There are two key stages in PET manufacture: production of polymer chip in an amorphous state followed by solid state poly-condensation to raise its Intrinsic Viscosity (IV), thereby achieving the strength and resilience demanded in bottling applications.
The Jacobs operation comprises a continuous process (CP) plant – the only one in Africa – and two batch plants. The Jacobs CP plant was commissioned following Durban’s first full environmental impact study, an indication of the industry’s early adoption of sustainable environmental practice and willingness to engage local communities. Its production processes carry Federal Drug Administration (FDA) approval, a global quality benchmark in this field. Production quality also conforms to all relevant European Union directives as Hosaf complements production for South African customers with exports to overseas markets, primarily in Western Europe.

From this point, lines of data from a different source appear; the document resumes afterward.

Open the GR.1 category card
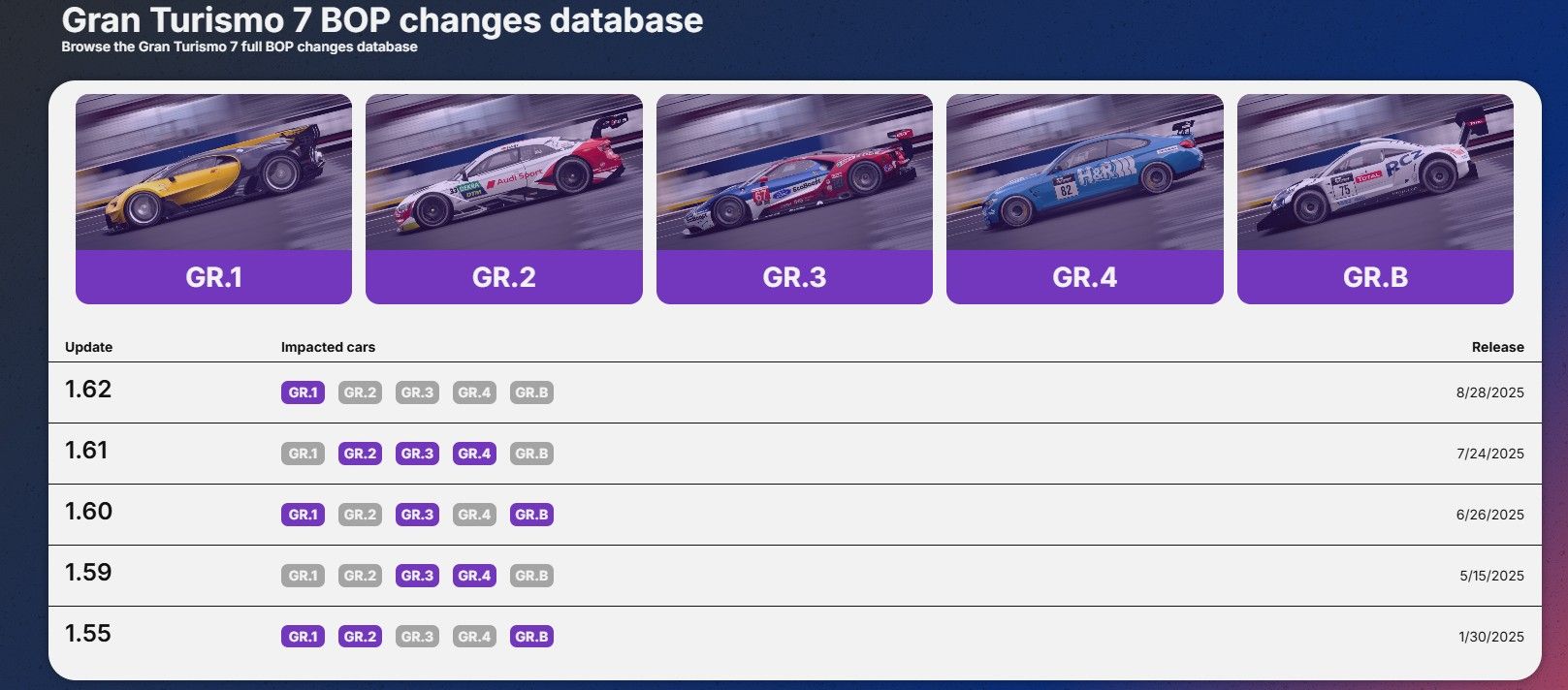 click(x=213, y=199)
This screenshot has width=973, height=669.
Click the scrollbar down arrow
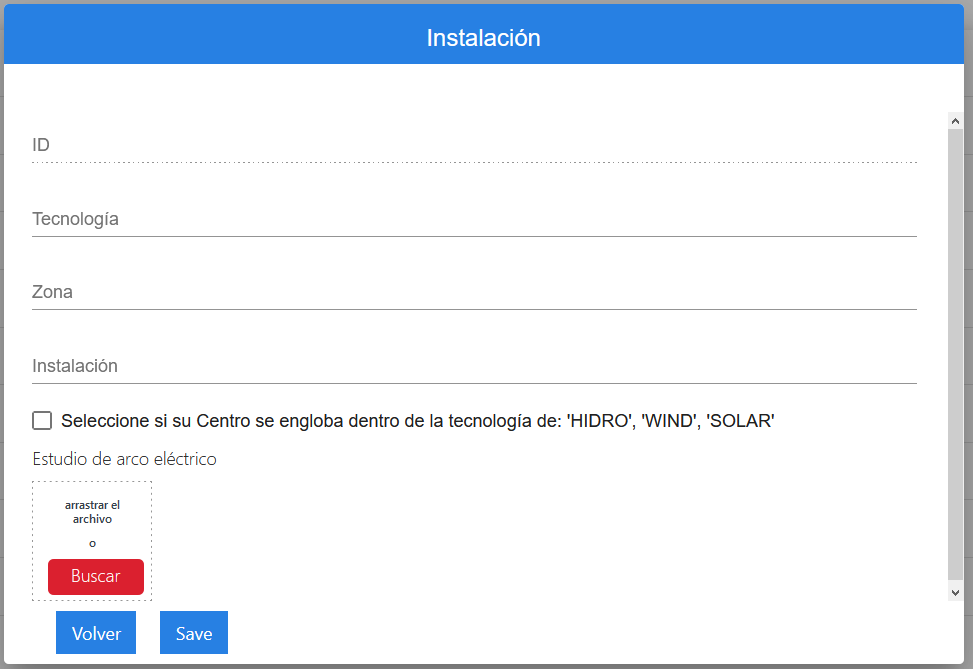tap(955, 592)
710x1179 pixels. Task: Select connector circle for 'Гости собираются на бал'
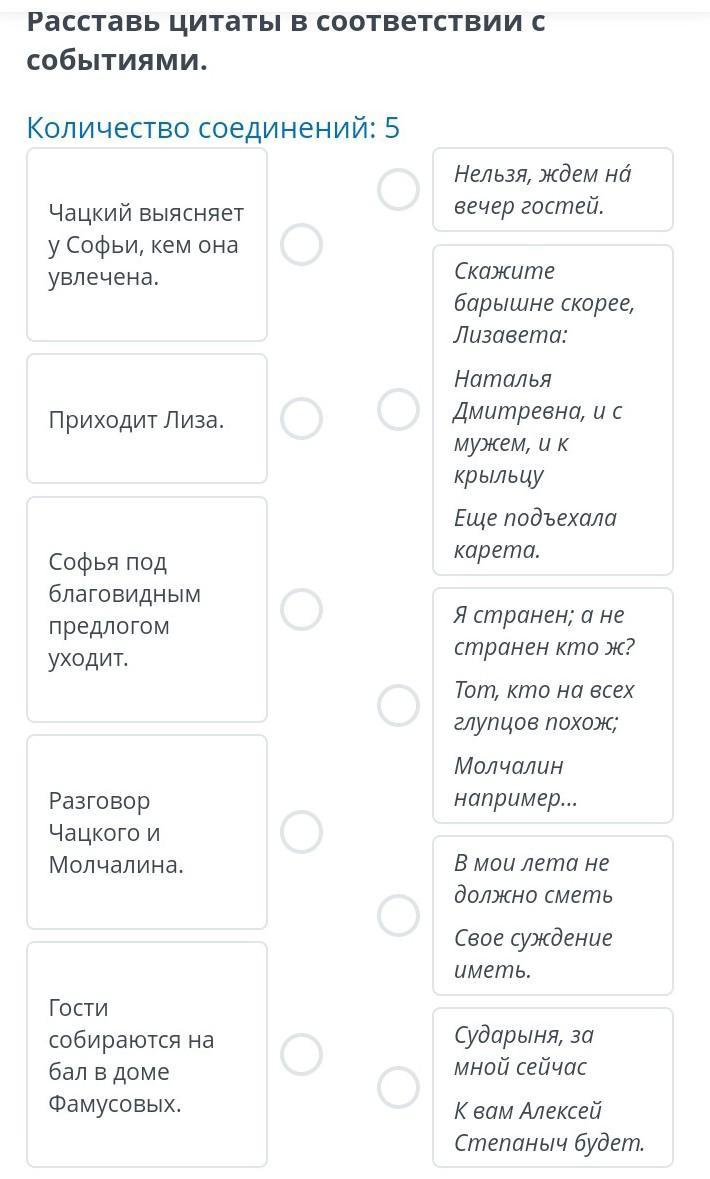(302, 1054)
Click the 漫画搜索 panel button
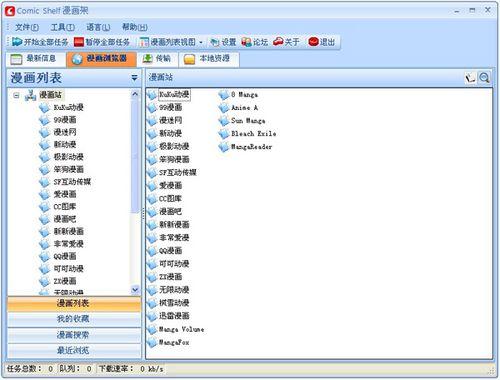 [x=74, y=335]
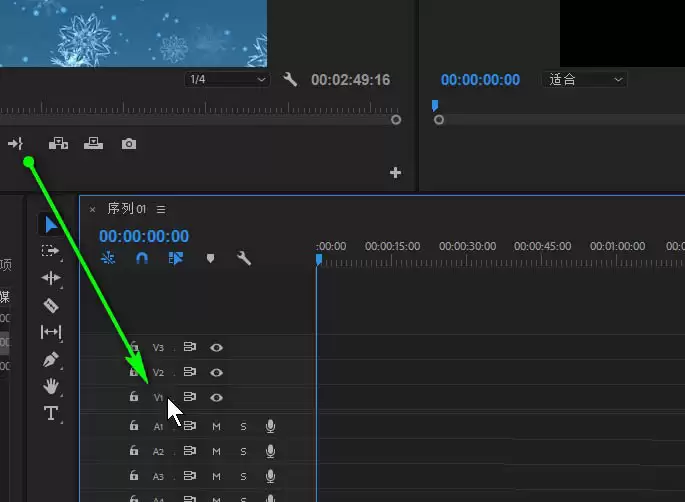Select the Track Select Forward tool
Screen dimensions: 685x502
tap(50, 251)
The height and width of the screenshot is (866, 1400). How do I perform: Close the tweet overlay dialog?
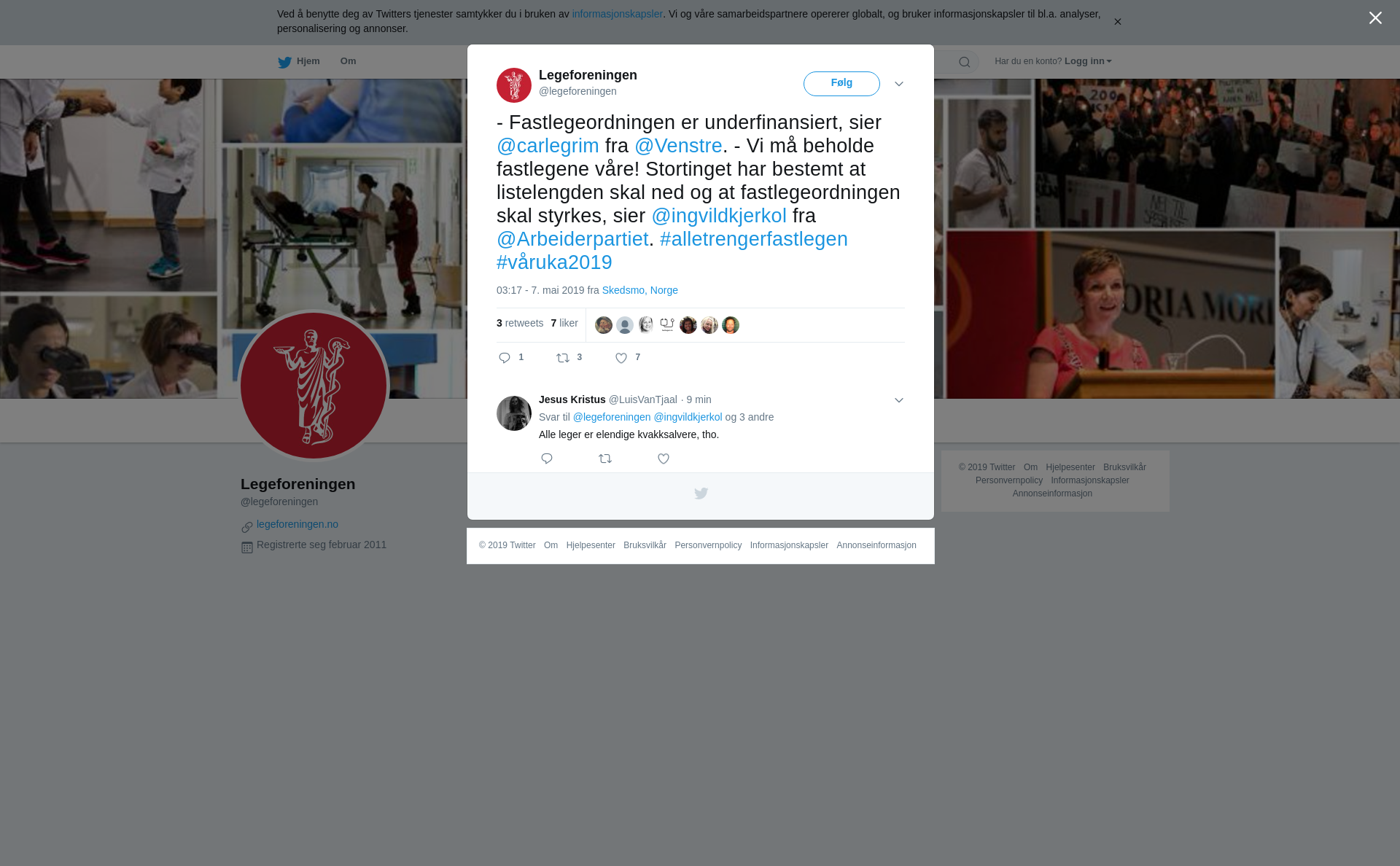point(1375,18)
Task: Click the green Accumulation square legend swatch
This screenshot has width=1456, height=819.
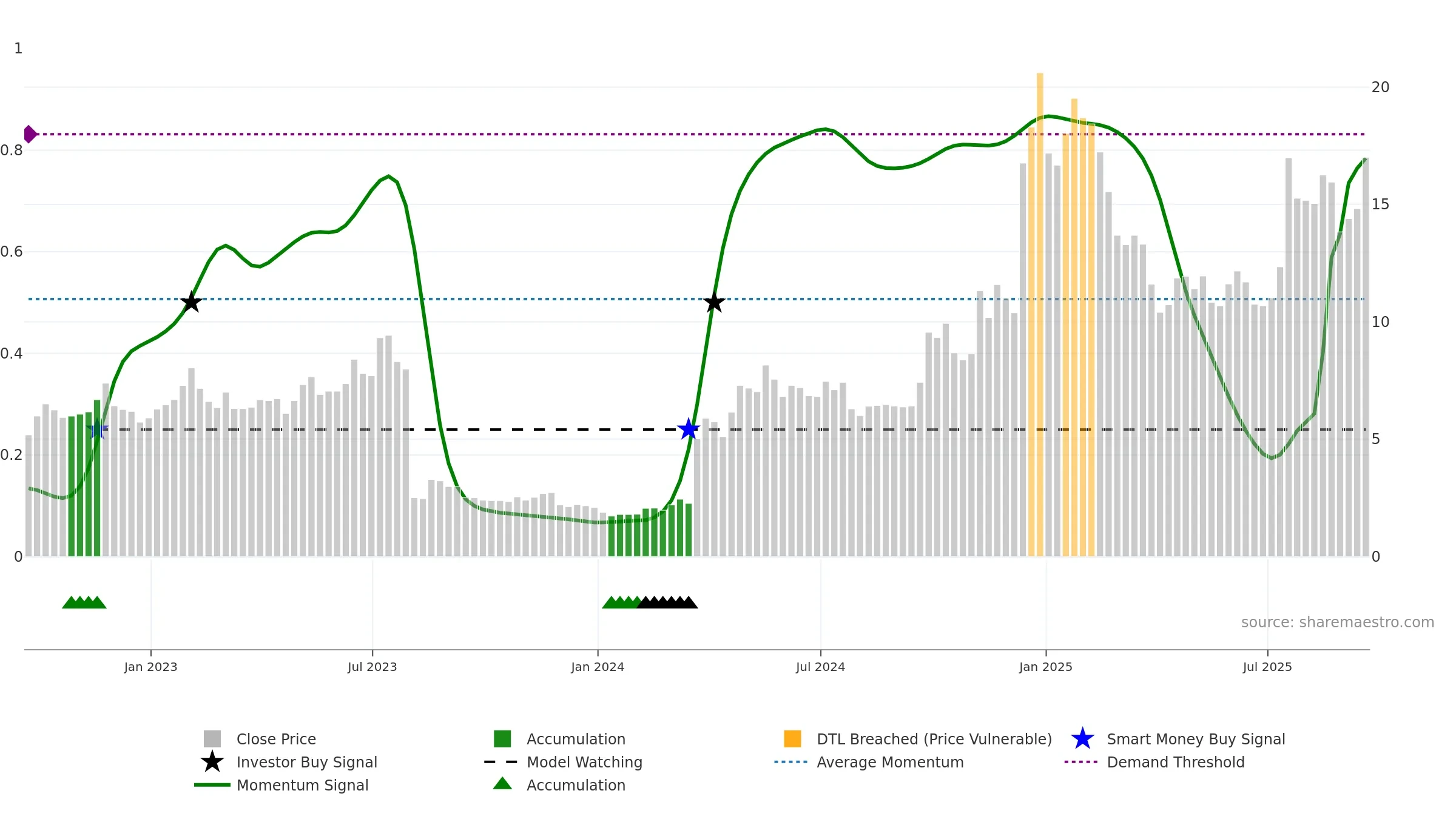Action: 502,739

PET conversion has become a growth area for various companies, from small business to JSE-listed groups. Growth seems certain to continue as PET is being specified in an ever expanding range of bottling and packaging applications.
PET converters produce four principal types of product :
pre-forms (essentially, a bottle in embryo), single-stage bottles (pellet turned into a finished bottle in one process), two-stage bottles (pellet to pre-form which is then blown into a finished bottle) and multi-layer bottles (still relatively uncommon in South Africa, but essentially a bottle that makes use of different types of plastic). Converters may also make the closures (bottle tops) that ensure the integrity of a bottle’s contents.
The conversion process involves either stretch-blow moulding or injection-moulding.
Bottlers usually purchase pre-forms and then blow them into the finished bottle, before filling them up with the product that they manufacture.